Both know all too well that they are getting closer to retirement and that they don’t have a plan in place. Leslie has voiced concerns about what her retirement will look like. Michael says, “We are going to be fine,” but when Leslie asks him to explain how he knows that, he can’t.

Michael and Leslie are not clueless, extravagant or irresponsible. They are educated and hard-working, have a busy family and personal life, are paying and saving for college and care for their aging parents. They also put some money in their employee retirement account. But they don’t plan.

And, like the rest of us, they hear the constant, dire warnings about the need to plan for retirement. They also know there are hundreds (seemingly millions…) of resources out there to help them plan. They could get buried by the retirement planning books, websites, blogs and newsletters — but they don’t read them.

What I tell them, and I’m telling you, is: There is hope.

You can put together a plan. Will it be ideal, ensuring an anxiety-free, easy retirement? No, because such a plan simply does not exist (and if it does, it’s for the very few).

Instead, to crack the nut of planning paralysis, let me tell you how to do what I call good-enough or resilient planning.

Good-enough planning is the only route that is realistic and makes sense. We cannot guarantee that everything will work out in our retirement. But, we can map out the retirement that would work best for us. And we can try to up the odds of making that plan happen.

By the way, it doesn’t all hinge on money.

Your Emotions Are the Key

So how do you move from not planning to good-enough planning?

The key is our emotions: we need to embrace those that block us — namely fear and anxiety — and use them resiliently and effectively.

To be sure, most financial experts advise keeping emotions out of money. I say just the opposite because not only is that impossible, it leads to serious damage.

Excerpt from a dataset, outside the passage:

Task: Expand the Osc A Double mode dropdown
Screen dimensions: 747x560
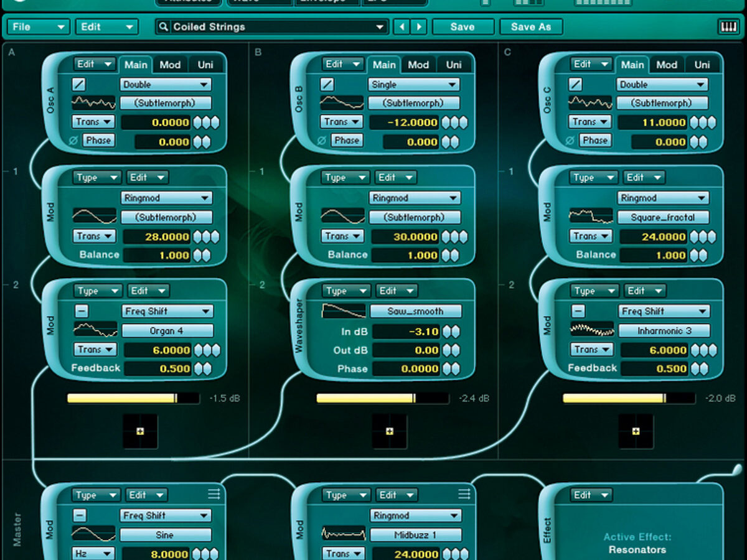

Emotions are involved in 80 percent of every money decision we make. And when aging collides with money, we feel intense anxiety, fear, helplessness, loss and more.

So how can you possibly keep emotions out of retirement planning? You can’t.


When we try to keep our emotions out, we risk making bad decisions. When we deny our anxiety and fear, we block these natural, useful warning signals and lose valuable information. Anxiety and fear can force us to be protective because these feelings tell us: aging and retirement is important, pay attention, we need to act! But when we deny and ignore these feelings, we don’t act, and are left unprepared and with fewer choices.

Good-enough resilient planning lets you optimally use the emotions of fear and anger in your retirement planning. Resilience doesn’t mean happily planning for an ideal retirement; it means effectively and ably planning for a clearly challenging situation. Resilient planning takes into account the realistic challenges in our personal situations.

And resilient planning does not just include saving lots of money. There are ways to plan effectively that don’t include money.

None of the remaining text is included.